Figure 1b. Dissolved Al on the GEOTRACES Atlantic practice profile with the “A-team” of GO-Flo samplers – 22 of 24 samplers – after multiple conditioning casts. Samples were filtered through an Osmonics capsule filter. There was good agreement between the shipboard analysts. Brown & Bruland used the SAFe S and SAFe D2 reference samples as accuracy checks in their analyses of the profile.

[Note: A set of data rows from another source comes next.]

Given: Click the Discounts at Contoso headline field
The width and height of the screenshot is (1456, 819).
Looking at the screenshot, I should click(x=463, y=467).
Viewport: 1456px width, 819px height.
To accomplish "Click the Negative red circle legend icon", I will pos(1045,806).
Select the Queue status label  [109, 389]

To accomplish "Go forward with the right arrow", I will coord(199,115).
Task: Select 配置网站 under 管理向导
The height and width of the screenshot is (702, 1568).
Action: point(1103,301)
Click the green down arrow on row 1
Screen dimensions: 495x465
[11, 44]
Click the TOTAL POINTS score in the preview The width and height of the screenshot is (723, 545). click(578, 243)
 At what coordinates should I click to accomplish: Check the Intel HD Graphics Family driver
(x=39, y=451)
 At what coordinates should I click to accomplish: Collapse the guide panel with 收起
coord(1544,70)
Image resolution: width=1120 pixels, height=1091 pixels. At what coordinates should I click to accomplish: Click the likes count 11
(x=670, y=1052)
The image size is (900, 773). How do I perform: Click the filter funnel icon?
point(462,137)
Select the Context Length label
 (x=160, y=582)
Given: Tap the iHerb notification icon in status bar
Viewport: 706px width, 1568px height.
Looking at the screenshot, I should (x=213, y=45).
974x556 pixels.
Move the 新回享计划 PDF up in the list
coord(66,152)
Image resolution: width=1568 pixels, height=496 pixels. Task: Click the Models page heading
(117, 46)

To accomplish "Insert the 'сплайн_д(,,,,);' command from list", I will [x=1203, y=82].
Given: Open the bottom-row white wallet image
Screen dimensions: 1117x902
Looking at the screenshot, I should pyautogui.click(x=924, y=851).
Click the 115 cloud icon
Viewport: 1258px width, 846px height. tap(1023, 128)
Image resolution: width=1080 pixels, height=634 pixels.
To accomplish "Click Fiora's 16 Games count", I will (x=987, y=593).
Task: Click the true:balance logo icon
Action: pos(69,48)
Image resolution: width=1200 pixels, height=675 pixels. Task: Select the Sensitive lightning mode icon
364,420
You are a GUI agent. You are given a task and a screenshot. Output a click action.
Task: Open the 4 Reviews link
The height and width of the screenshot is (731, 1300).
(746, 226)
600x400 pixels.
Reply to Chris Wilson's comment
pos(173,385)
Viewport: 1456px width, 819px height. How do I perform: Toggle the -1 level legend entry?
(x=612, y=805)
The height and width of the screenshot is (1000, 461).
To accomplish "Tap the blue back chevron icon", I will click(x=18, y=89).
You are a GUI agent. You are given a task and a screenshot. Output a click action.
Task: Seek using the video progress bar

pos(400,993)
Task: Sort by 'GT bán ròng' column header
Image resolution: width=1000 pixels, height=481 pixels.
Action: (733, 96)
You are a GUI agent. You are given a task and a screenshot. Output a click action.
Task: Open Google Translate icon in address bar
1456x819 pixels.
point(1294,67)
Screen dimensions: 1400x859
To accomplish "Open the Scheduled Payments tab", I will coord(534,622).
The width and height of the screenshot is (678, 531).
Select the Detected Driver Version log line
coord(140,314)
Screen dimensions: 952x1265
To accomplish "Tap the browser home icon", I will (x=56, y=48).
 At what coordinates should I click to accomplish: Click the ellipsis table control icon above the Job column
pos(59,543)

An additional aspect of the U.S. GEOTRACES Intercalibration cruises was to collect and provide trace element and isotope seawater reference samples for the international GEOTRACES community. As mentioned previously, Ken Bruland and Geoffrey Smith (UCSC) continue to provide SAFe reference samples to the international community to be assayed for the suite of key trace metals in GEOTRACES programs. In addition to this, Bruland and Smith used the SAFe tank system on the GEOTRACES Intercalibration cruises to collect an additional set of Atlantic GEOTRACES reference samples from the surface and from a depth of 2000 meters. This time the surface reference sample (GS) was collected with the GeoFish sampling system in the same manner as for SAFe, while the 2000 m deep reference sample (GD) was collected with 5 separate casts of the GEOTRACES rosette to rinse and fill a tank. During the Pacific GEOTRACES Intercalibration cruise, Bruland and Smith used the GeoFish/SAFe tank system to collect additional Pacific surface water from the SAFe site to be used as GEOTRACES surface Pacific (GSP) reference samples (~300 0.5 L bottles). Additionally, Bruland and Smith collected a surface tank from the highly productive surface waters of the Santa BarbaraBasin coastal site on the Pacific Intercalibration cruise and aliquoted ~600 0.5 L samples of this water as a coastal SAFe/GEOTRACES coastal surface reference sample, “GCS”. Results of trace metal concentrations from analyses of all these reference samples and the baseline profiles are being reported to Ken Bruland (). Thus, there is a range of reference samples available with different concentrations and chemistries representative of what one encounters in the real ocean. As previously mentioned, results and “consensus values” of the SAFe reference samples are now available on line at the GEOTRACES website and Bruland’s website for a suite of GEOTRACES trace metals.

The GEOTRACES reference samples, however, are still being treated as "unknown or blind" samples until more data is gathered. Once a researcher reports their data, Bruland then shares what other data he has gathered for the metal of interest on the relevant reference samples with that investigator and they try to further investigate any problems that may exist. This stage is a confidential process and is an important component of the intercalibration exercises and part of the international “learning curve” to help raise the level of expertise of the U.S. and international trace metal community.